Lettori fissi

venerdì 22 giugno 2012

Gemma di Mare

Ghandi lo usava per protestare contro i colonizzatori inglesi, gli antichi romani come moneta di scambio mentre i popoli celtici ne avevano già colto le grandi proprietà conservanti. Il sale nella storia dell’umanità ha ricoperto i ruoli più disparati: sale per mangiare, per conservare, per curare e medicare, ma anche per scambiare, pagare, protestare e pregare. Dal Garum romano, piatto realizzato con interiora di pesce e sale, alle ricette neoteriche dei nostri chef contemporanei, passando per il “Nuoc Mam” vietnamita, una salsa rassomigliante alla moderna salsa di soia, il sale ha trovato la sua consacrazione in cucina ma non solo.

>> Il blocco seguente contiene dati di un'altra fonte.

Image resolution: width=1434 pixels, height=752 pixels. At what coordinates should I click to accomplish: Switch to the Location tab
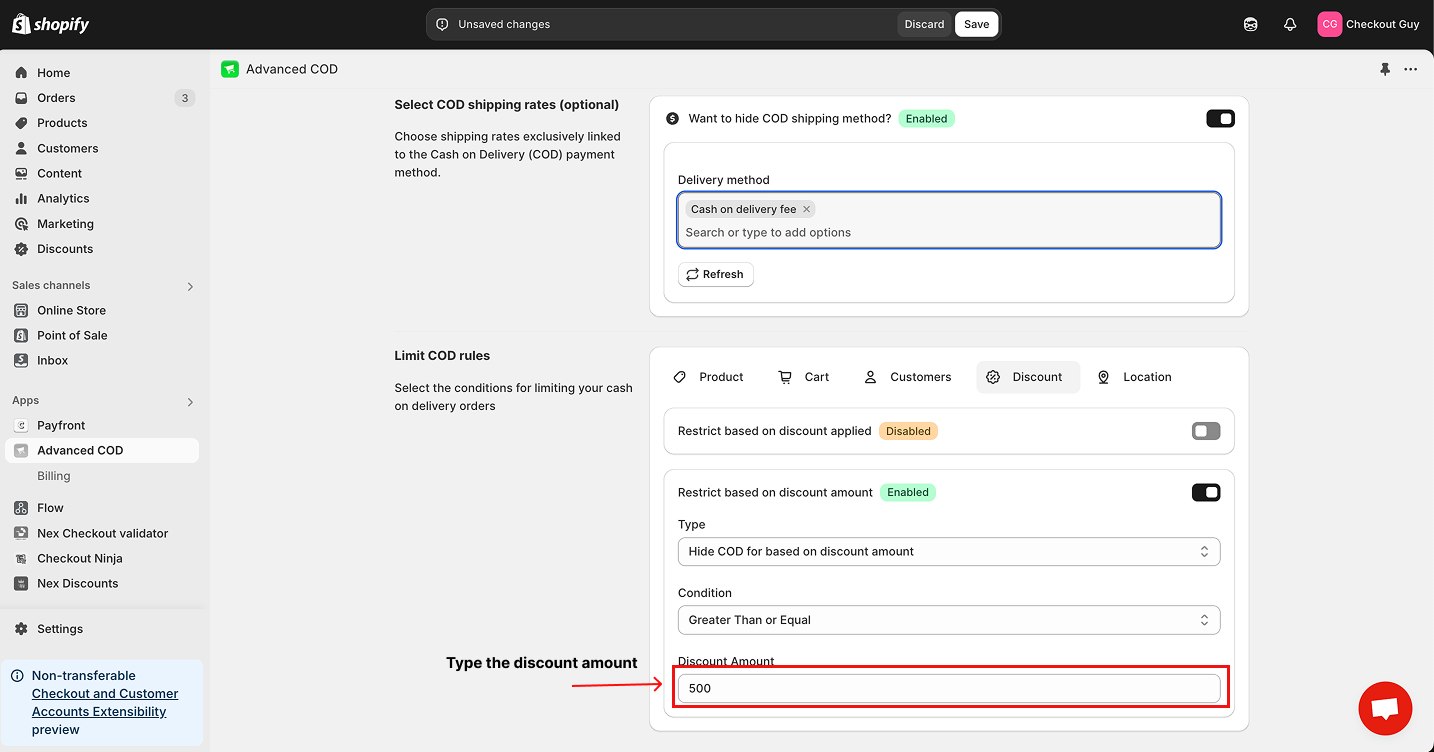pyautogui.click(x=1134, y=377)
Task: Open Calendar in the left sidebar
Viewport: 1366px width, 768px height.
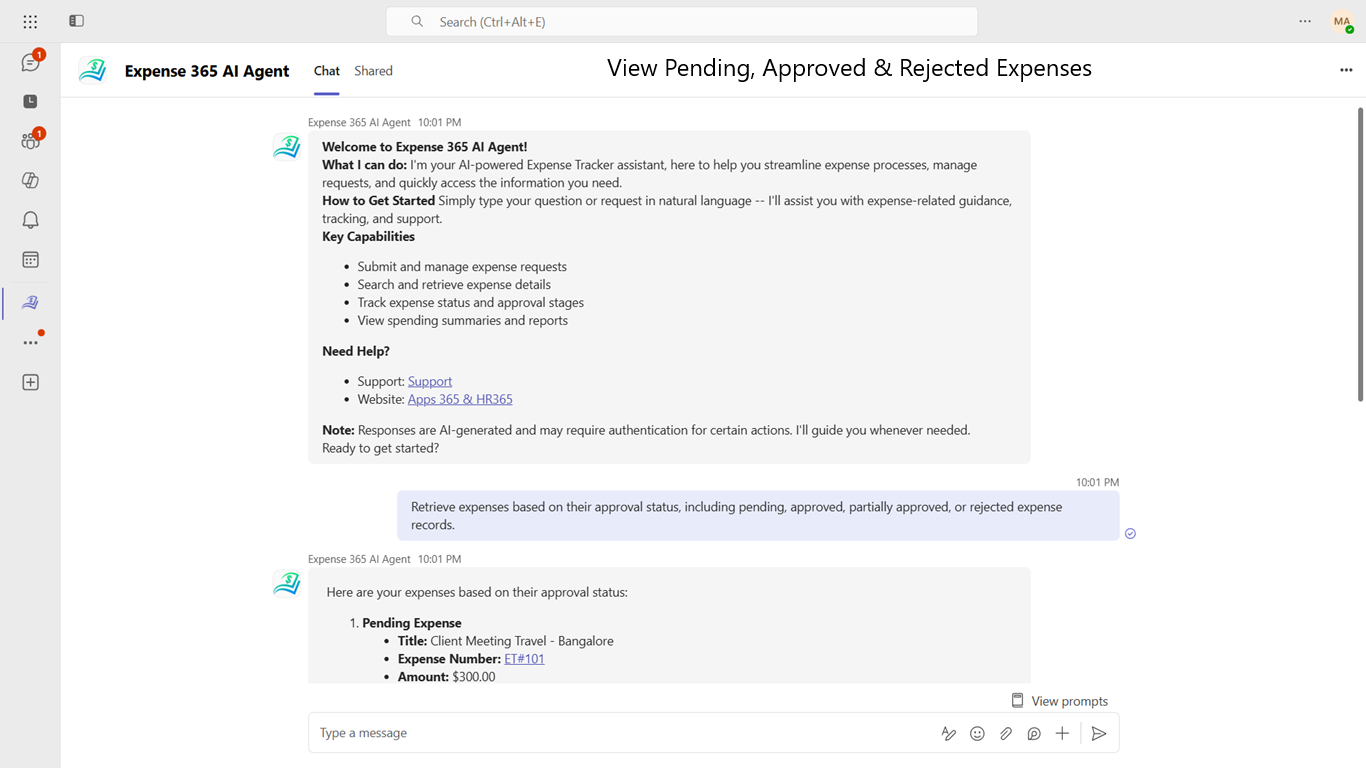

Estremamente noto era il potere disinfettante e conservante del sale, come testimoniato dai ritrovamenti in tombe egiziane del III millennio a.C. prova dell’uso effettuato per la conserva di pesci e selvaggina oltre che per il consumo delle olive. In Cina invece si era soliti consumare e conservare le verdure “sotto sale”. Ma è in  occidente che si sviluppanole tecniche migliori  del trattamento al sale: i Celti, occupanti un territorio ricco di sale (Dalla Francia Meridionale fino a Salisburgo) conoscevano i suoi molti usi, fu proprio da loro che i Romani presero l’abitudine di salare la cacciagione, compresi i maiali e i cinghiali selvatici. E non è un caso che Parma si trovi in una zona d’insediamento celtico vicino a Salsomaggiore ricca di pozze d’acqua salmastra. Ma nello sviluppo della nostra cultura il sale ebbe un impatto notevole soprattutto sul piano commerciale, vista la sua natura scarsa. Le popolazioni Salentine, ad esempio, ricavavano il sale dalle conche delle scogliere per usarlo come moneta di scambio. Tale pratica fu all’origine di importanti rotte, come la famosissima via Salaria che collegava l’Adriatico e l’Etruria  con le saline di Ostia. E proprio il controllo delle Saline fu una delle ragioni che portarono Roma ad espandersi nel Mediterraneo ed a controllare le coste di Spagna e Francia, arrivando sin nella zona del Mar Morto. 
Anche il passaggio sulla “strada del sale”, oggi nota come via Salaria, era riservato solo a coloro i quali avessero versato una tassa: il gabelliere esigeva un obolo che veniva calcolato sul valore della merce in transito. Tali tasse costituirono un’importante fonte di reddito per il territorio che aveva la fortuna di essere attraversato da tale strada. La Repubblica di Venezia stessa deve i suoi arbori alla ribellione per il controllo da parte di Bisanzio della ricchezza derivante dalle saline di Chioggia. Allo stesso modo in Francia i territori della Camargue e di Guérande si arricchirono e crebbero prosperosi proprio grazie alla ricchezza delle proprie saline. In Italia l’imposta sul sale applicata fin dai tempi antichissimi ed è rimasta in vigore fino al 1975. Nel secolo XX Gandhi si fece capostipite della rivolta non violenta, protratta in nome della liberazione del popolo indiano, contro i coloni inglesi guidando la famosa “Marcia del sale”: il 6 Aprile 1930 i marciatori raggiunsero l’oceano Indiano e Gandhi raccolse dalle rive della spiaggia un cristallo di sale a mo’ di ribellione contro le leggi inglesi che ne stabilivano la privativa sia della produzione che della vendita esclusivamente ai sudditi di sua maestà  e sul quale era imposta una tassa vessatoria che incideva in maniera pesante soprattutto sul ceto più povero indiano.